Fox Run 2005 Reserve Cabernet Franc ($24): Trisha Renshaw, the assistant winemaker at Fox Run, presented this wine, made using a blend of 77 percent cabernet franc, 15 percent merlot and 8 percent cabernet sauvignon. The winemakers had high hopes for the vintage because of the great 2005 growing season, but when they tasted the cabernet franc in the barrels in the Spring the flavors were not quite right. Renshaw said they considered using the wine for blending, but at a later tasting they discovered it had morphed into a complex and deep cabernet franc. There is an oak and smoke note in the flavor profile that one of the tasting panel of journalists said had a bacon-like quality. There is plenty of ripe raspberry fruit in the base of this wine.

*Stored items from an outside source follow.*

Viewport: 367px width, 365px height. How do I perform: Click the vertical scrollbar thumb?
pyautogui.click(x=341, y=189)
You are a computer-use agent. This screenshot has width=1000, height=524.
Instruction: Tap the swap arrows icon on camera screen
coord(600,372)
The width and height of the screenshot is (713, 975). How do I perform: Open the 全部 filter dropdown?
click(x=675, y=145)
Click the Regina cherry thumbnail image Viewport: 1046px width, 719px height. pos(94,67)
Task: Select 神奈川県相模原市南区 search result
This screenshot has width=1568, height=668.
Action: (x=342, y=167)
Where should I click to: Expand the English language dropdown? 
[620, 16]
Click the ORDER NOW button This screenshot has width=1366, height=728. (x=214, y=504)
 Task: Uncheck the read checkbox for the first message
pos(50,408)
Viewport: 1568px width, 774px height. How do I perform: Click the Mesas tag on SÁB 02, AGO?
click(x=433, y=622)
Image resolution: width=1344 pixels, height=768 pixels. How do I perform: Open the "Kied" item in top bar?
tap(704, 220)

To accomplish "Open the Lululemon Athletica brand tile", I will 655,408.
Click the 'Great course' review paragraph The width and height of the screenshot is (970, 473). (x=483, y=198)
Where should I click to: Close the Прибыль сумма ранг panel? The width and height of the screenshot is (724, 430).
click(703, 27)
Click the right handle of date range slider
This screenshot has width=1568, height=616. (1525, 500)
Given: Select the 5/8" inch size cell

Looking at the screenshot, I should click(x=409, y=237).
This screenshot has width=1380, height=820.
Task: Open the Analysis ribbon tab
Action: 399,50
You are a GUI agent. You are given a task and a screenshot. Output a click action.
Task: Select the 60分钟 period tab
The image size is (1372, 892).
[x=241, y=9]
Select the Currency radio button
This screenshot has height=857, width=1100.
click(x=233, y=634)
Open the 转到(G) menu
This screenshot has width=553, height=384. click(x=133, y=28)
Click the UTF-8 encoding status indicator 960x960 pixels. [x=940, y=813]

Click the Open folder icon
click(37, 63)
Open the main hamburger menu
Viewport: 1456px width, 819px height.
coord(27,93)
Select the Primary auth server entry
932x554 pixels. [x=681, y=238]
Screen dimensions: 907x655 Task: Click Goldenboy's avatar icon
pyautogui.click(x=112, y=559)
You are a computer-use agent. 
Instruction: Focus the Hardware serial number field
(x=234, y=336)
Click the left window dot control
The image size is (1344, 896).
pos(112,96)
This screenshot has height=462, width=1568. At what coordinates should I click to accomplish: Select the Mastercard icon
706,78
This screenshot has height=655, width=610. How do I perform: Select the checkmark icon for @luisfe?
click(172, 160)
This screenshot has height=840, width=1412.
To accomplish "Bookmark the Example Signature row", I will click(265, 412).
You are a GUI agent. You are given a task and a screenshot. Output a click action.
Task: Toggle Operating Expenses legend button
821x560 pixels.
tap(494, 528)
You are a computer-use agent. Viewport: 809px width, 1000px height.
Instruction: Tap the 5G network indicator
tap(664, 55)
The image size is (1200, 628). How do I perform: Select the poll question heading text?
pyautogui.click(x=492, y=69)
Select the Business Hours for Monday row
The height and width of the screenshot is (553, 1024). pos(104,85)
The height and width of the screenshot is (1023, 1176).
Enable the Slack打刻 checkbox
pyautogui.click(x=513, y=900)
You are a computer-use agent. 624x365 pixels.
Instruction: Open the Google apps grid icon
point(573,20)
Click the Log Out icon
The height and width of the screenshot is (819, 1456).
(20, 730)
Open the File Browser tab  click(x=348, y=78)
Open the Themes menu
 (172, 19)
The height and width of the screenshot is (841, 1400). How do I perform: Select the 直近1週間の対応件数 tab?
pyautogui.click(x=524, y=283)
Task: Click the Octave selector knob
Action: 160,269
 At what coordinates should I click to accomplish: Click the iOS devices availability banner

Hunt Country 2005 Cabernet Franc ($22): Winemaker Chris Wirth has been in the Finger Lakes for three years after having spent 15 years in Oregon and three years in California. Made with 100 percent cabernet franc grapes grown along Kueka Lake, this wine spent 12 months in oak barrels. It has a big zinfandel nose and firm tannins. There are appealing leather and java notes in the finish of this wine. A solid choice to go along with a pork roast or venison chop.
Sheldrake Point 2005 Cabernet Franc ($17): Winemaker Dave Breeden says this wine was an experiment because it blends 87 percent cabernet franc and 4.5 percent cabernet sauvignon grapes from the Finger Lakes with 8.5 percent cabernet sauvignon grapes from California’s Grass Valley. Sheldrake does not plan to replicate this use of California grapes in the future at its Cayuga Lake winery. The winery used 65 percent older barrels and 35 percent newer (three vintages or less) to age the wine because Breeden wanted the fruit to come through rather than the wood. The result is a dry, rich red with plenty of dark skin fruit notes.
Ravines 2005 Meritage ($25): Morten Hallgren is a native of Denmark who’s family owns a vineyard in southern France. He has spent time at vineyards in Texas and North Carolina before coming to the Finger Lakes. The 45 percent cabernet franc, 32 percent cabernet sauvignon and 23 percent merlot in this wine was sourced from vineyards across the Finger Lakes and aged in 75 percent French oak and 25 percent Pennsylvania oak. Hallgren achieved solid balance with this red. There is nice ripe fruit, good amounts of tannins and a a nice oak character in the wine. Great wine for a rib eye steak.
Standing Stone 2005 Pinnacle ($21): This blend of 89 percent cabernet sauvignon, 8 percent cabernet franc and 3 percent merlot from estate grown grapes was aged on Missouri oak. Usually, Standing Stone uses less cabernet Sauvignon in this blend, but the grape works very well in this wine. There are supple rich berry flavors to this wine, with firm tannins that make this feel very Old World in its structure.
The winemakers in this tasting noted that Bordeaux used to be the yard stick for red wines, but now California is the standard. This has changed the way many wine drinkers look at red wines, pushing them towards believing that the bigger the better. The reality is that great red wines can come in many styles, all flavorful and offering rewarding characteristics.